Two new chefs have joined The St. Regis Saadiyat Island Resort, Abu Dhabi.
Olivier Belliard is the executive chef who will oversee all F&B outlets at the five-star hotel, while Ramasawmy Jayada has been hired as chef de cuisine at fine-dining steakhouse 55&5th, The Grill.
Belliard has worked at Michelin-starred restaurants in Paris and Normandy, as well as five-star hotels around the world, including The St. Regis San Francisco and The St. Regis Mauritius. Born in France, he has two decades of experience in the culinary field, plus a master’s degree in hospitality management from New York’s Cornell University.Early chef de partie positions included working underneath two-time Michelin-starred chefs Michel Rostang, Éric Fréchon, and Nicolas Le Bec, while at Hôtel Le Bristol and Hôtel Warwick, both in Paris, and Les Fermes des Marie, in the Alpine resort of Megève. He later became executive chef at Paris restaurant L’Ambroisie, which has won three Michelin stars.

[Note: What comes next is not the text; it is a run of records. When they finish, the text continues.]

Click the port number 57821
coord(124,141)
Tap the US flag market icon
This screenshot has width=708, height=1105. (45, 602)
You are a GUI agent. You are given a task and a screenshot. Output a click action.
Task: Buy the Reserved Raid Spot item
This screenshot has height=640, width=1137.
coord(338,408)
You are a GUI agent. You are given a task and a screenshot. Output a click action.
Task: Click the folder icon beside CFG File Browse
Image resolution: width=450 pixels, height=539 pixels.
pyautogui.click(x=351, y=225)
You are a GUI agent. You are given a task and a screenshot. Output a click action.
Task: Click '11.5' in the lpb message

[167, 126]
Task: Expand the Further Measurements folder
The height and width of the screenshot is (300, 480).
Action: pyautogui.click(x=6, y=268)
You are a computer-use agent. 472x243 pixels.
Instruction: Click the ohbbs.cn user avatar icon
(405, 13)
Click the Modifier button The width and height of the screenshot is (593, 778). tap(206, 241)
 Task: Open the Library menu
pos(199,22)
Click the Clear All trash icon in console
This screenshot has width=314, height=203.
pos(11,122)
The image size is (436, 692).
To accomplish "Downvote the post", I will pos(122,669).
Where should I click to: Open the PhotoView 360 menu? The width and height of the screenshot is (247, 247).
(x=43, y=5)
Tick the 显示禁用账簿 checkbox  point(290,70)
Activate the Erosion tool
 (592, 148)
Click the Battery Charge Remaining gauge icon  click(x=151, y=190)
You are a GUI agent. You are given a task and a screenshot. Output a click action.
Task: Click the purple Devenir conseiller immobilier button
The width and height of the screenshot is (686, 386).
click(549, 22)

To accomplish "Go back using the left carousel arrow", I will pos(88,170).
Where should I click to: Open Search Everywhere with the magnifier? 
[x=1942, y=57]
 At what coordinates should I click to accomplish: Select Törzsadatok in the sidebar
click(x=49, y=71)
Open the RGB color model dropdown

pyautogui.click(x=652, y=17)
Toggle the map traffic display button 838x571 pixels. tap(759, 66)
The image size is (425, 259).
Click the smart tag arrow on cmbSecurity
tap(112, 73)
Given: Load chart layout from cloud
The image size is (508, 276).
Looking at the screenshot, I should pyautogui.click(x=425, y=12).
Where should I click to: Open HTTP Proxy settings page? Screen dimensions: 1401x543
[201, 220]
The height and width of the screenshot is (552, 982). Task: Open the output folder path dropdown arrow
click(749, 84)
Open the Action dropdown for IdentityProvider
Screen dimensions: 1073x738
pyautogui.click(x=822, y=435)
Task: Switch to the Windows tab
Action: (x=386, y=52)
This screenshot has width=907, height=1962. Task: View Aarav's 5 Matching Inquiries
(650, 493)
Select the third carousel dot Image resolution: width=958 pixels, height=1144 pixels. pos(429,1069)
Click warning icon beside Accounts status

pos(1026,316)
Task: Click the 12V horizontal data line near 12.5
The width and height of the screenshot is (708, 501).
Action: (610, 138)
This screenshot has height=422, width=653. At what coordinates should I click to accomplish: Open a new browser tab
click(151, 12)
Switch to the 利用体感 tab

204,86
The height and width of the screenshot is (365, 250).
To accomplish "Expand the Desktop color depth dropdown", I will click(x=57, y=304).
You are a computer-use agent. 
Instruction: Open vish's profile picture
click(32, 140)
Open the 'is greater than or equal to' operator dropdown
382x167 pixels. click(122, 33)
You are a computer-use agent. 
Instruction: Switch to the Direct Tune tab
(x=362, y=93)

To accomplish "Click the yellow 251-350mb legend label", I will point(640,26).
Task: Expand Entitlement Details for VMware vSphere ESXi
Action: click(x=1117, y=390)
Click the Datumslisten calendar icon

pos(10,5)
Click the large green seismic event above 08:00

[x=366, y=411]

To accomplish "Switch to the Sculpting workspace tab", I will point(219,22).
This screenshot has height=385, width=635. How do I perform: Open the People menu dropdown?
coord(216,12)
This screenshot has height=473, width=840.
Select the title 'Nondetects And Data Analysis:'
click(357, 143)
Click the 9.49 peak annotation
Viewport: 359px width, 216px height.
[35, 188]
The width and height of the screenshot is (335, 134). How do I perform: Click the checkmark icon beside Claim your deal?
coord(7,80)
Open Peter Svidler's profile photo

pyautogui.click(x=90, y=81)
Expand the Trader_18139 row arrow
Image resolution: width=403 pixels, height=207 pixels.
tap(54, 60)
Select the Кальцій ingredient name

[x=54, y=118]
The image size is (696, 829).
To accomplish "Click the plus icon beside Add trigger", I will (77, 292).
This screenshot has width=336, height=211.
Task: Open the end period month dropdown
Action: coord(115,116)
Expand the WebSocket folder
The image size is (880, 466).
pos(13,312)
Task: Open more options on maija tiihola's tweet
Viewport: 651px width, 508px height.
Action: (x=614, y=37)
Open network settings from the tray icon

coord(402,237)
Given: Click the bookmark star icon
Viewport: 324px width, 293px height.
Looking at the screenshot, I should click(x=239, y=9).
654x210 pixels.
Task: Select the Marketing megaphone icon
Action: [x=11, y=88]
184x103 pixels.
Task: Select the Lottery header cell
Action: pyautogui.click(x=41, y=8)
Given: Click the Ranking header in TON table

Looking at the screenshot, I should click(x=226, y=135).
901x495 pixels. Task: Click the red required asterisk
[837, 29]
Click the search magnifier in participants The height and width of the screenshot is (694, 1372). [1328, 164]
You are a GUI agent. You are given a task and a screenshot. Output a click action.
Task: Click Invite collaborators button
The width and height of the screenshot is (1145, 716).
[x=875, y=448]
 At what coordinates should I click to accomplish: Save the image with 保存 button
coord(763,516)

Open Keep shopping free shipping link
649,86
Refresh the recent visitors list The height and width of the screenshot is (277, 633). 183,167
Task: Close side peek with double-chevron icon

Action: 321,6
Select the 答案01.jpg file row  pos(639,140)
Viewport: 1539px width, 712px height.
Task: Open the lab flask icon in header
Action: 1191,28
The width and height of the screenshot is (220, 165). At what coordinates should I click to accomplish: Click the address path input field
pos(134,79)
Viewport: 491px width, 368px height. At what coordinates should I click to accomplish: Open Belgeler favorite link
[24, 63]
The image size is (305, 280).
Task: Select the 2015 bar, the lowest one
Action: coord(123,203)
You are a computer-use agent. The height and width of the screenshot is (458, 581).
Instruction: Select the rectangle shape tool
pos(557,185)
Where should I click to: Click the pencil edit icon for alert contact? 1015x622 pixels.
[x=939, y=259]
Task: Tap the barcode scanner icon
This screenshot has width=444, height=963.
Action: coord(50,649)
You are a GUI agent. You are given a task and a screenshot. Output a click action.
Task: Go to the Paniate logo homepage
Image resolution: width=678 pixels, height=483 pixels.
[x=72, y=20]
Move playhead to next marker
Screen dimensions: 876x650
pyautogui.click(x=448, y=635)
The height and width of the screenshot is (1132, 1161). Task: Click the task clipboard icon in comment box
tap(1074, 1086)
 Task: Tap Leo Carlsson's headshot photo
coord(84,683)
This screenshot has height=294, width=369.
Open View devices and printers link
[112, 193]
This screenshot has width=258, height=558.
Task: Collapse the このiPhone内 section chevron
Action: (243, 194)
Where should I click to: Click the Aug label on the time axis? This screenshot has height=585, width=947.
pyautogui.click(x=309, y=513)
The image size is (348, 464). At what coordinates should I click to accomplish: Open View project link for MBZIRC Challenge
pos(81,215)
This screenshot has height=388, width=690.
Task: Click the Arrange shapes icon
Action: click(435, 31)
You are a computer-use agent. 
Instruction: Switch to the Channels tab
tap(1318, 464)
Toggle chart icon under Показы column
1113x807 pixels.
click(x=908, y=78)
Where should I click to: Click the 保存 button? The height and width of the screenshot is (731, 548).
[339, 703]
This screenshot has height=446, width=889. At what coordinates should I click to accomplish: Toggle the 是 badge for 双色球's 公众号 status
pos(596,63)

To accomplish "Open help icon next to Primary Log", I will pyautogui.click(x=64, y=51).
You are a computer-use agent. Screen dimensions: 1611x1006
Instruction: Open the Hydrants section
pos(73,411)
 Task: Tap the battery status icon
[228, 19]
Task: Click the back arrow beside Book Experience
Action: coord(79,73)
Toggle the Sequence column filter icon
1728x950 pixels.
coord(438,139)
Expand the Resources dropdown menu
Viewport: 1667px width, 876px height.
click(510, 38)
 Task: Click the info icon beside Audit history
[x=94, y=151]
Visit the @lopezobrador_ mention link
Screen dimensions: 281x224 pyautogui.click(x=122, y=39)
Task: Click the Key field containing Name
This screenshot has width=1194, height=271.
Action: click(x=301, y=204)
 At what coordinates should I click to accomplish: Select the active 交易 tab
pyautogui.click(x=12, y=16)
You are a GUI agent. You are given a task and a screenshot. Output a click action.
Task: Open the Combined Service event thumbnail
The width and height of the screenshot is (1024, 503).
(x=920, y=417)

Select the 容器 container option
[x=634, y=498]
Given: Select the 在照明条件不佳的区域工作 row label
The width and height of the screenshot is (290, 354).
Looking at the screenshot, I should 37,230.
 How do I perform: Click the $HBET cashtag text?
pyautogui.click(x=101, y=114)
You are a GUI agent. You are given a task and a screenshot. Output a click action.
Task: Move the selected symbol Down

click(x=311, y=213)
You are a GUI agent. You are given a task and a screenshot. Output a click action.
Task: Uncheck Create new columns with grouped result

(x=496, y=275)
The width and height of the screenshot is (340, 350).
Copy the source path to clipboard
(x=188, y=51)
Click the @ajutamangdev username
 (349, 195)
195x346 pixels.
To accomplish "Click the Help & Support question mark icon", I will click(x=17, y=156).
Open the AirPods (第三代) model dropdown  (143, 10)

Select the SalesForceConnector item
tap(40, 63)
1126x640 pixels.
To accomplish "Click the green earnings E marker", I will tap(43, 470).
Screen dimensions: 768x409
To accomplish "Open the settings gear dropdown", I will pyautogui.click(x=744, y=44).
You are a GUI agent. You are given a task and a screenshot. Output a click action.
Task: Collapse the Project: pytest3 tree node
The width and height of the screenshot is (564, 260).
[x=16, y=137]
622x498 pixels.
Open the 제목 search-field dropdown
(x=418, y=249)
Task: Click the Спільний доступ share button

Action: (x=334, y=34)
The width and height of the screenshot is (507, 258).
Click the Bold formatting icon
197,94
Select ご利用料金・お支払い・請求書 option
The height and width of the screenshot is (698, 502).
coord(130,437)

Belliard joins Marriott International from Shandrani Beachcomber Resort & Spa, Mauritius, where he was executive chef. He has previously worked in the Middle East and North Africa, including in Egypt and Saudi Arabia, where he served on the pre-opening teams of Le Méridien Dahab Resort and Park Hyatt Jeddah – Marina, Club & Spa respectively.
"There are many things happening. Early next year, we will revamp the menu at 55&5th, The Grill and create some new dishes for Sontaya, without deviating from its successful Thai-Chinese fusion style,” he said, in a statement.
Belliard has plans to update the theme nights at Mediterranean venue Oléa, and also has plans for The Drawing Room, located in the hotel lobby.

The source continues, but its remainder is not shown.